Ladies and gents, I apologise for my absence. It's been an odd week in no particular way and in a not really particular kind of way, I haven't had much to say...Not really, anyway.

I don't know. I'm going to just go with what I've been thinking about and I apologise (yet again) if it doesn't make too much sense.

I've been thinking about God (or god...or gods). 

MJ's passing has led me to these thoughts...OK, this latest round of religion based thoughts, anyway.

My mother has always said that everyone has a God-shaped hole inside of them that's waiting to be filled. That is so like her.

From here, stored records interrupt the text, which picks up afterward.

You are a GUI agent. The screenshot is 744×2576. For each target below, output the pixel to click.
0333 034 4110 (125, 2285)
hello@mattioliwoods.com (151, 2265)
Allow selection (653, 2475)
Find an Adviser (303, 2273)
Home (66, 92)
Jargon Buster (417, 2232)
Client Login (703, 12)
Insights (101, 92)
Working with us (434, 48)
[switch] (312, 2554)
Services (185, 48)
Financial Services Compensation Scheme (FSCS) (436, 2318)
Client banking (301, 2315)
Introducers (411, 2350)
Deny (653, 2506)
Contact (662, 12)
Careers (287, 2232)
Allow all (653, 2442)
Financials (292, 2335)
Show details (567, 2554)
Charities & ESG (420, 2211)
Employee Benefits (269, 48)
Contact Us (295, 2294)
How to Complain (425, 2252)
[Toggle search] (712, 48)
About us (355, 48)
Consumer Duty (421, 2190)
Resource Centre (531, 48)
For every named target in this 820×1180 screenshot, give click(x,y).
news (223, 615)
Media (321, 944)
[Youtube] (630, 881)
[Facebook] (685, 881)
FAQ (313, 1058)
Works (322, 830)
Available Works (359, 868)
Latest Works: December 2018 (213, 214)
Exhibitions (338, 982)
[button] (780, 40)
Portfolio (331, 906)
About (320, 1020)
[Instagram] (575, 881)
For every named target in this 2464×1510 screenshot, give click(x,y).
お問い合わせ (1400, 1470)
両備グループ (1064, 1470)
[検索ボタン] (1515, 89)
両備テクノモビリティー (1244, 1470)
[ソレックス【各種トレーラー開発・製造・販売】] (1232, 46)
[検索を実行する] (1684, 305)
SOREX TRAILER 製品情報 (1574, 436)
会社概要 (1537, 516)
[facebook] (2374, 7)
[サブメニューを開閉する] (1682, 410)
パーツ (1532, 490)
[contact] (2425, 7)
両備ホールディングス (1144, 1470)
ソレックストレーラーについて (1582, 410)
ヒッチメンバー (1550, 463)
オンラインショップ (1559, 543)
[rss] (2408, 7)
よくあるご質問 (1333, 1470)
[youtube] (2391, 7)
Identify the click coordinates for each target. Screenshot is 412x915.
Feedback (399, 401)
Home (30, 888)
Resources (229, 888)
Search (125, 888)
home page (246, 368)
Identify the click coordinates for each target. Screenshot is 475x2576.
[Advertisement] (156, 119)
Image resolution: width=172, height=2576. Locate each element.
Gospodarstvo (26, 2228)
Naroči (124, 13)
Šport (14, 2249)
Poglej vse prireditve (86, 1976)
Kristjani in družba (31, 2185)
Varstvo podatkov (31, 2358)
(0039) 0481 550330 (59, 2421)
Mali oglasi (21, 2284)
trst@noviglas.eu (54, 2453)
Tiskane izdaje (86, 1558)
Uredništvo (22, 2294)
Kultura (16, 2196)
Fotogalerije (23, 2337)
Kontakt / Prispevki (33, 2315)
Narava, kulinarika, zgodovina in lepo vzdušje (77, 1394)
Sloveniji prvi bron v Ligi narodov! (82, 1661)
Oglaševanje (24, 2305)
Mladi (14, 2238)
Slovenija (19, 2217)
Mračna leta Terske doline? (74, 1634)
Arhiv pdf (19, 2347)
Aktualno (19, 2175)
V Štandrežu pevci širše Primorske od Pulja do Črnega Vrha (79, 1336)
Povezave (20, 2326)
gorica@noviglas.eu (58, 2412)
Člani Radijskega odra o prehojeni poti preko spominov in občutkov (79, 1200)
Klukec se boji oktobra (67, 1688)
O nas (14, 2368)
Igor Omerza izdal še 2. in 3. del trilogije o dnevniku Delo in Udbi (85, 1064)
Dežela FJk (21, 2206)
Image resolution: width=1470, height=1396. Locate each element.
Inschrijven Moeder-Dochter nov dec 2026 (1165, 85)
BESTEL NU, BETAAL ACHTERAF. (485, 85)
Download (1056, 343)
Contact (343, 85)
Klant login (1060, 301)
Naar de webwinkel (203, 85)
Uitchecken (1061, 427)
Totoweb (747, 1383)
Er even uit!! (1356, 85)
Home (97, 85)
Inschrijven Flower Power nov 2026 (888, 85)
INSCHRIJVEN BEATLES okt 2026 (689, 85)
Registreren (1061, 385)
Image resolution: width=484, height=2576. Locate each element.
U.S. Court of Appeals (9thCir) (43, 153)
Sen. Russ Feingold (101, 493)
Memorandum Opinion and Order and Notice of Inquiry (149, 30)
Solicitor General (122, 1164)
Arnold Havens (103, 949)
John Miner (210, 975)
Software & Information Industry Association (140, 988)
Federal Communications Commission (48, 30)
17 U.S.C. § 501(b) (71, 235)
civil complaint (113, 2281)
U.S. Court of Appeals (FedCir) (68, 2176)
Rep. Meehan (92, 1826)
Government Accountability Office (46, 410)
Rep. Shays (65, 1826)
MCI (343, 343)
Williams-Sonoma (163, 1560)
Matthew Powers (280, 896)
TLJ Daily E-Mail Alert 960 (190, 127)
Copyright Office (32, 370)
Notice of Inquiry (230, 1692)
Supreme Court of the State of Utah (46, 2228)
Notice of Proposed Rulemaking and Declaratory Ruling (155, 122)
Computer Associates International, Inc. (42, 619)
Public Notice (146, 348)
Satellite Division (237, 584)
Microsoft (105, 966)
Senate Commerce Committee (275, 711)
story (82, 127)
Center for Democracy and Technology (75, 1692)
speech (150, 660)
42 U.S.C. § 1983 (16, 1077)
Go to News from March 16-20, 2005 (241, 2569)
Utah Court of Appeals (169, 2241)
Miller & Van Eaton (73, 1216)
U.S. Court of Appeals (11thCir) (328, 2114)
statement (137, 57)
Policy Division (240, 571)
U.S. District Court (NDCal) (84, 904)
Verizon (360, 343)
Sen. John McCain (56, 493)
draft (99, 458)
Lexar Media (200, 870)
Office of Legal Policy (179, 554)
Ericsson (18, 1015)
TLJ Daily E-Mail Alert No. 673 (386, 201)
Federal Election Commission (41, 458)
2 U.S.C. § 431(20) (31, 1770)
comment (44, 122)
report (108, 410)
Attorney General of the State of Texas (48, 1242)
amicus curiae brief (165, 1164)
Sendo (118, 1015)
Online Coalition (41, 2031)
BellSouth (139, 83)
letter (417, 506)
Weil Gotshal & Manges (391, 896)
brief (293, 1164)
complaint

I worry sometimes because I don't really fit the bill....The queer thing. The anti-authority thing. The...Millions of other little things that don't fit in with what God is supposed to like. I'm selfish, jaded, jealous, impure and a lot of other things...I don't eat pork or fish without scales, lol, so maybe that's a start.

At uni last week we were talking about the concept of nihilism...A world where people have turned their backs on God. I wonder if it's not like that. Maybe God's back is turned on me. 

I'm not a "Christian" type person - the typical Christian - and I don't think I ever could be. I think what I'm looking for, what I've always been looking for, is a quiet and personal inner murmur, if that makes sense. Just something that lets me know I'm not lost - not as lost as I feel, anyway - and I'm not wrong. There's nothing wrong with me....

Lol, I don't know even what a typical Christian is like...Ugh. And that label "Christian" drives me mental...Probably no more mental than any other label, but still.

Regarding what lead me to this train of thought, yes, I'm still thinking about Michael Jackson. I mean, how could you not be? It's everywhere! But it's different...Watching YouTube clips and sobbing, or being unable to listen to any other music than my MJ albums...It's not quite right. The thing that gets me most, I think, is what people - not all people, of course - are saying...That it's good he's dead, children will be safer, his kids will be better off....

Yes, he was the brand "Michael Jackson". He was the face of pop...The changing face of pop, yes, but still. He did things with film clips that had never been seen before and will probably never be seen again. His are the most recognisable bass lines, backbeats, choruses and dance moves of two generations (with overspill on either side). The whole shebang!

But he was a person, like you are and like I am, who's name was "Michael Jackson". There are three children out there who're missing their daddy. There's a family who've lost their son, brother and uncle. And I think there's something that makes it even sadder...It feels like a kid died....He was Peter Pan, at least to me, and even though death is but the next great adventure, it's awful.

None of it might make sense to you all, but I hope you'll forgive me for my oddness in this entry. I'm sure it'll pass, lol...It has to. I need to get a good night's sleep.

I have to say, MJ's death wasn't what interrupted my sleep...I haven't had a good night's sleep in about two months...But instead of contemplating the universe when I wake up, I think about him. I know, still weird. I could get used to not waking up three, four, five times a night....

Whatev. Hope all is well with the world, wherever you happen to be in it xoxo

P.S. Just because I've been sleeping badly, that doesn't mean I don't dream. Bruce Willis (I don't even know) was in my dream the other night, sitting naked on the floor with one teal coloured kitten-heeled, peep-toe shoe. It makes absolutely no sense.